§ **TRY IT**
Leaving the pictures aside, repeat each line below exactly.

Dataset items

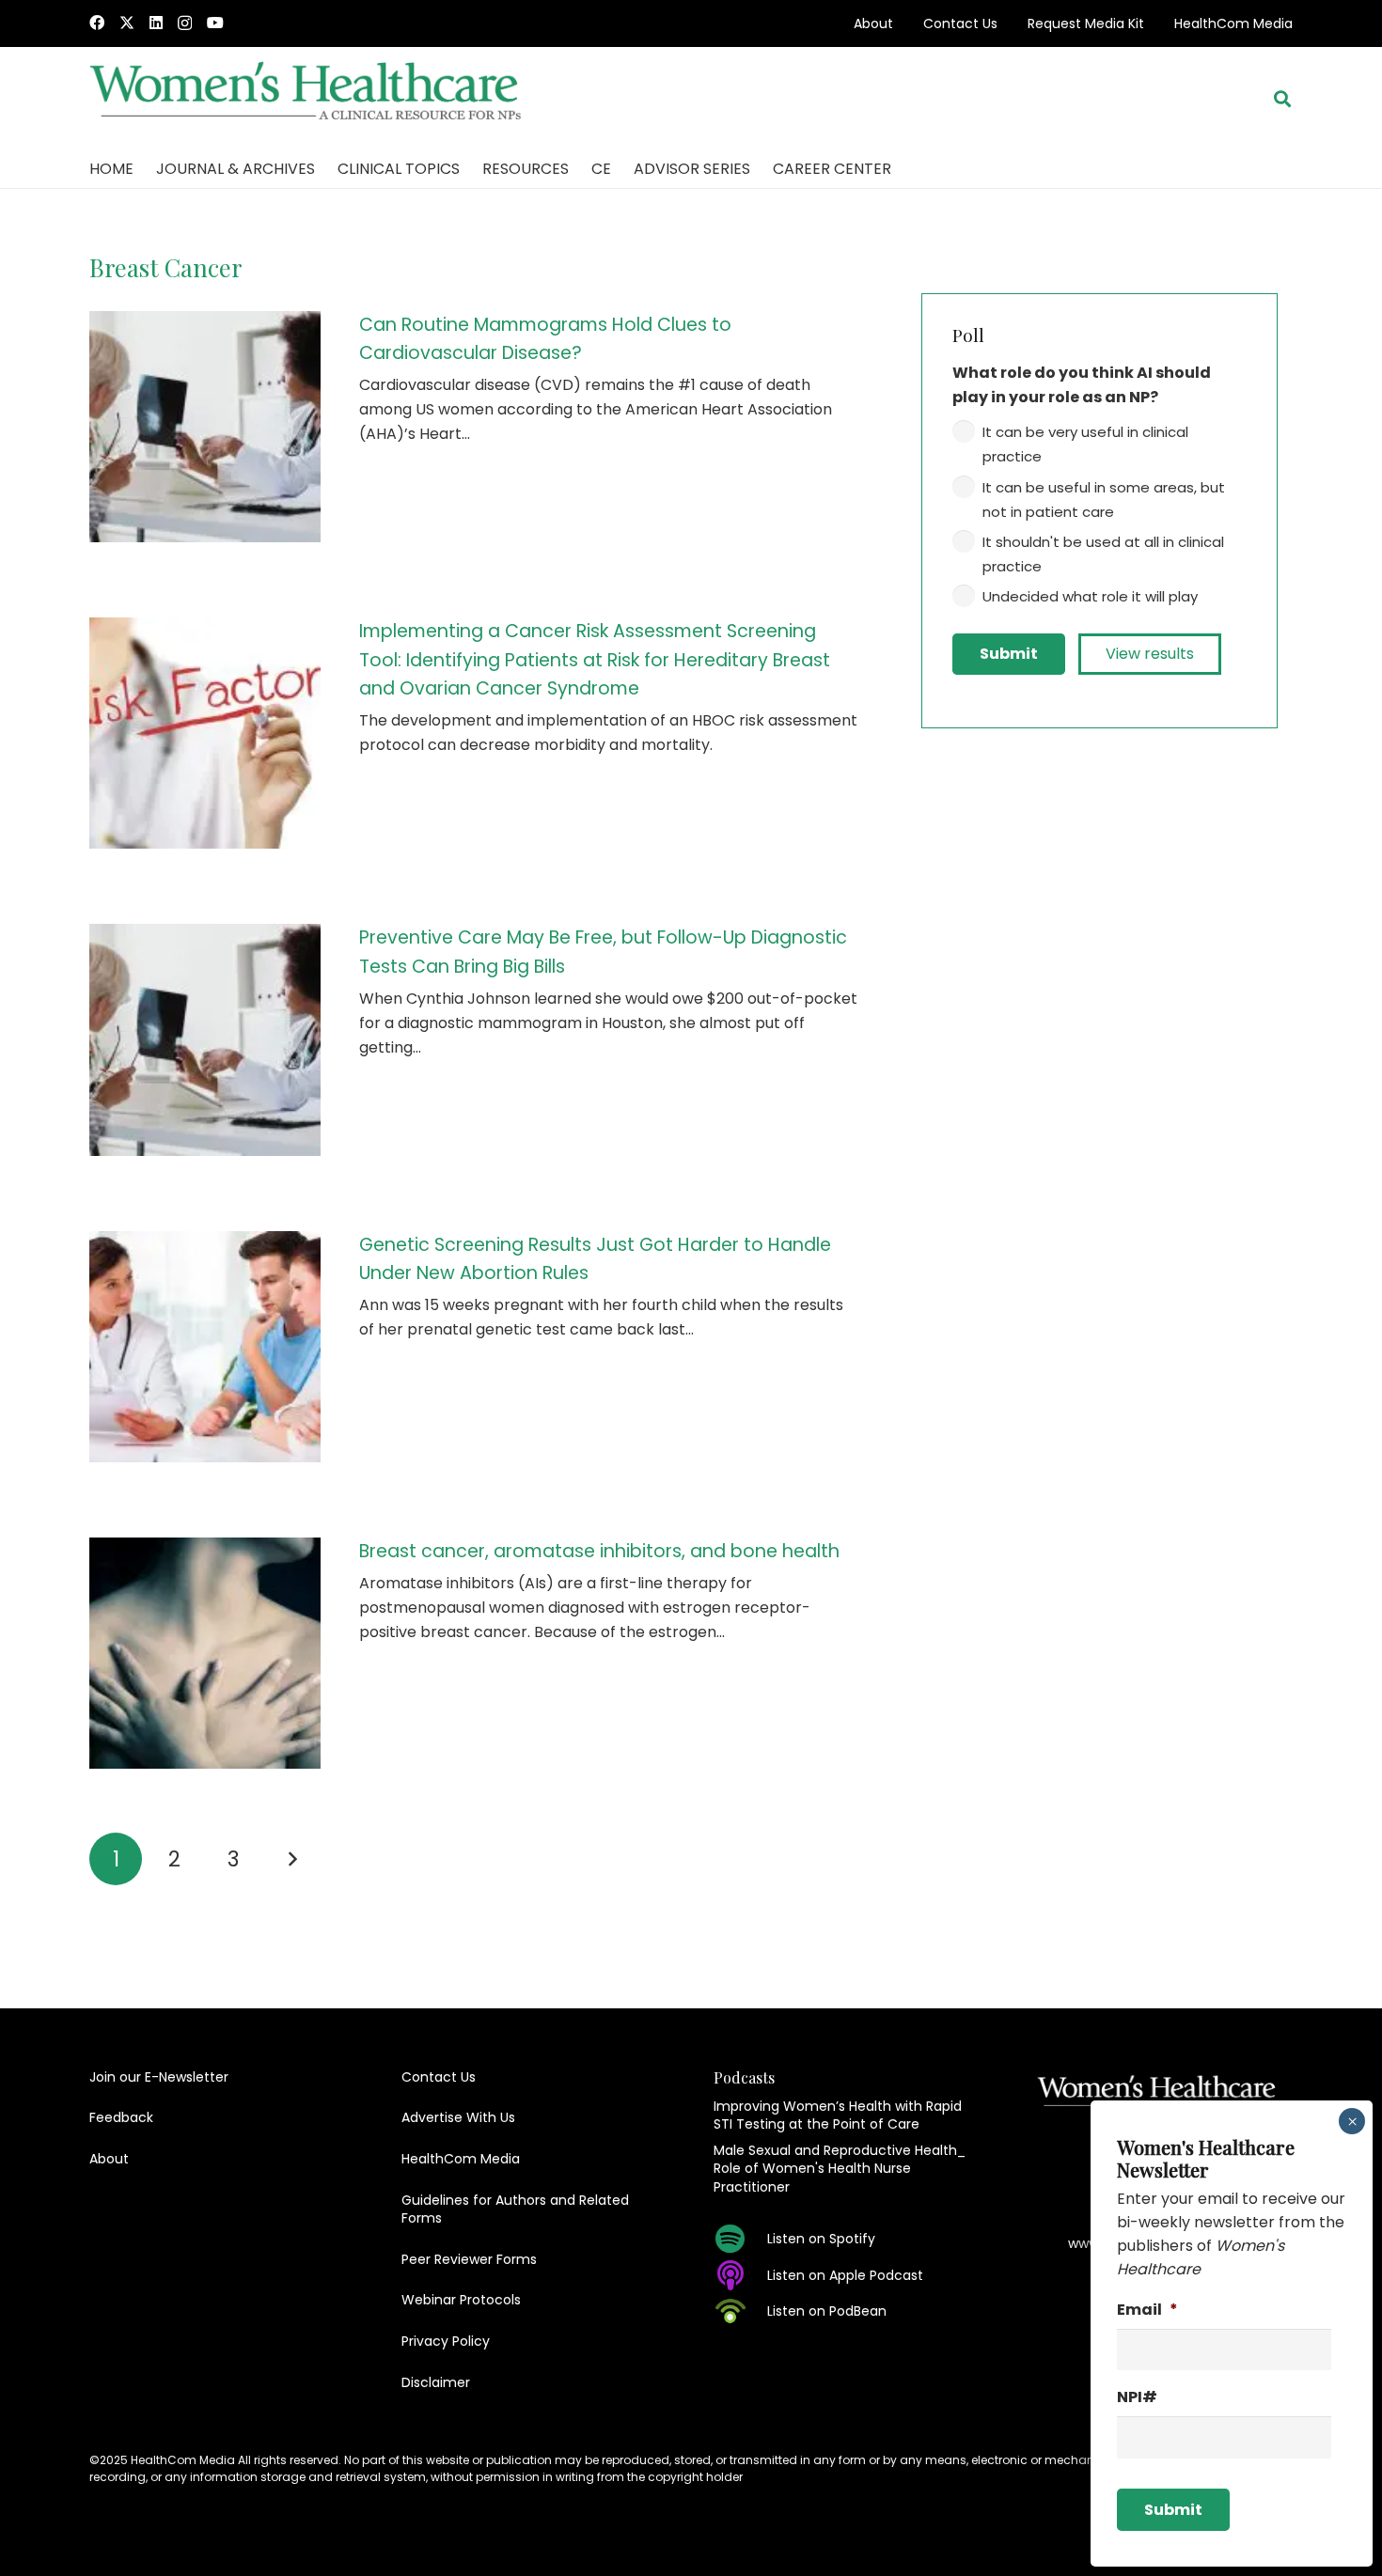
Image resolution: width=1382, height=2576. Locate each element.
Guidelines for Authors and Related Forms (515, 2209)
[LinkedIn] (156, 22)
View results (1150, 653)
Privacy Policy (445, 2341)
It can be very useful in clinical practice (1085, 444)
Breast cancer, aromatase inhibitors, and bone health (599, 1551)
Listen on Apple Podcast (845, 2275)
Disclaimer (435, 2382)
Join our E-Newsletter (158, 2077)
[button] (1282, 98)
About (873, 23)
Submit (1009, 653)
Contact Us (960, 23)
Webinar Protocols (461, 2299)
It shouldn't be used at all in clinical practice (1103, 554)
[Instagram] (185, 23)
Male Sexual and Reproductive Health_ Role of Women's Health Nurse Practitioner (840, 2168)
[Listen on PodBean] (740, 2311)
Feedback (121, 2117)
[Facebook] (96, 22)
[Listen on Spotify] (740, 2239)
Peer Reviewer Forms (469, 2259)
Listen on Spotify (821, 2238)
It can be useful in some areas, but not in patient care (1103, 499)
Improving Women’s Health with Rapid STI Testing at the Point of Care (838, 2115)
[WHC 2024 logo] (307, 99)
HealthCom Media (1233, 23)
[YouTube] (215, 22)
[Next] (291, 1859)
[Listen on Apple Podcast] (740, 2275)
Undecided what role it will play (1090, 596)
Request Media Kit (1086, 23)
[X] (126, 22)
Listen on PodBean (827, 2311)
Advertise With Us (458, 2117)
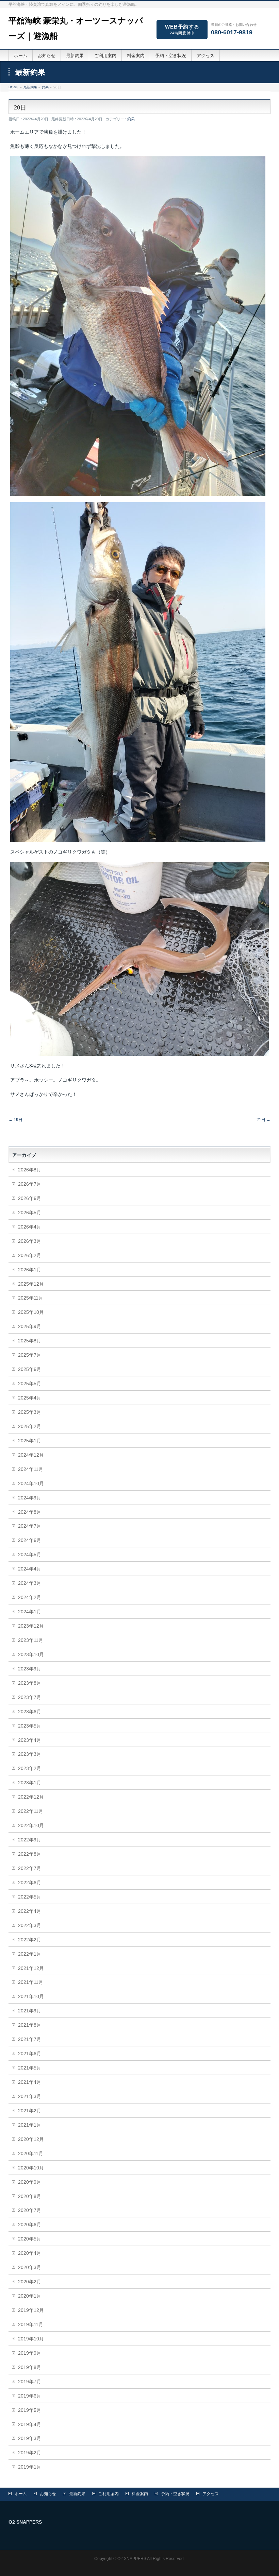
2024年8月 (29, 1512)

§ **SOLUTION TO THE PROBLEM**
Image resolution: width=1382, height=2576. Locate each element.
Guidelines for Authors and Related Forms (515, 2209)
[LinkedIn] (156, 22)
View results (1150, 653)
Privacy Policy (445, 2341)
It can be very useful in clinical practice (1085, 444)
Breast cancer, aromatase inhibitors, and bone health (599, 1551)
Listen on Apple Podcast (845, 2275)
Disclaimer (435, 2382)
Join our E-Newsletter (158, 2077)
[button] (1282, 98)
About (873, 23)
Submit (1009, 653)
Contact Us (960, 23)
Webinar Protocols (461, 2299)
It shouldn't be used at all in clinical practice (1103, 554)
[Instagram] (185, 23)
Male Sexual and Reproductive Health_ Role of Women's Health Nurse Practitioner (840, 2168)
[Listen on PodBean] (740, 2311)
Feedback (121, 2117)
[Facebook] (96, 22)
[Listen on Spotify] (740, 2239)
Peer Reviewer Forms (469, 2259)
Listen on Spotify (821, 2238)
It can be useful in some areas, but not in patient care (1103, 499)
Improving Women’s Health with Rapid STI Testing at the Point of Care (838, 2115)
[WHC 2024 logo] (307, 99)
HealthCom Media (1233, 23)
[YouTube] (215, 22)
[Next] (291, 1859)
[Listen on Apple Podcast] (740, 2275)
Undecided what role it will play (1090, 596)
Request Media Kit (1086, 23)
[X] (126, 22)
Listen on PodBean (827, 2311)
Advertise With Us (458, 2117)
2024年8月 (29, 1512)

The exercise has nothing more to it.